L'enregistrement des chansons instrumentales de l'Escala diatónico-chromático-enharmónico (1751) d'Antonio Rodríguez de Hita était attendu avec beaucoup d'impatience. Ce n'est pas un hasard s'il s'agit d'un des rares exemplaires que l'on ait conservés de musique instrumentale à usage religieux du XVIIIème siècle.

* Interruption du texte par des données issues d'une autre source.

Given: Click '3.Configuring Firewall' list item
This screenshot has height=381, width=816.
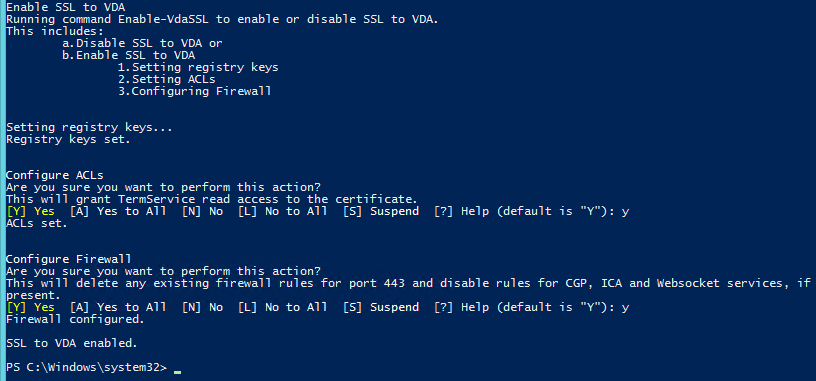Looking at the screenshot, I should pyautogui.click(x=195, y=92).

Antonio Rodríguez de Hita (1722-1787) constitue l'une des personnalités majeures de la musique espagnole de la deuxième moitié du XVIIIème siècle : organiste et maître de chapelle de la collégiale d'Alcalá depuis son adolescence, il fut reçu, en 1744, maître de chapelle de la cathédrale de Palencia, charge qu'il occupa pendant plus de vingt ans. De 1765 et jusqu'à sa mort en 1787, il occupa le même poste au monastère Royal de la Encarnación de Madrid, l'une des institutions les plus prestigieuses du royaume. Avec le dramaturge Ramón de la Cruz, il fut l'un des artisans du renouveau de la zarzuela dans la deuxième moitié du XVIIIème siècle, en particulier avec Les moissonneuses de Vallecas [Las segadoras de Vallecas] (1768) et Les paysannes de Murcie [Las labradoras de Murcia] (1769) qui définirent, pour les décennies suivantes, le modèle comique et d'étude de mœurs du genre, avec une dette évidente envers l'Opéra buffa. Malgré tout, la plus grande partie de la production de Rodríguez de Hita - quelque 250 œuvres - est religieuse.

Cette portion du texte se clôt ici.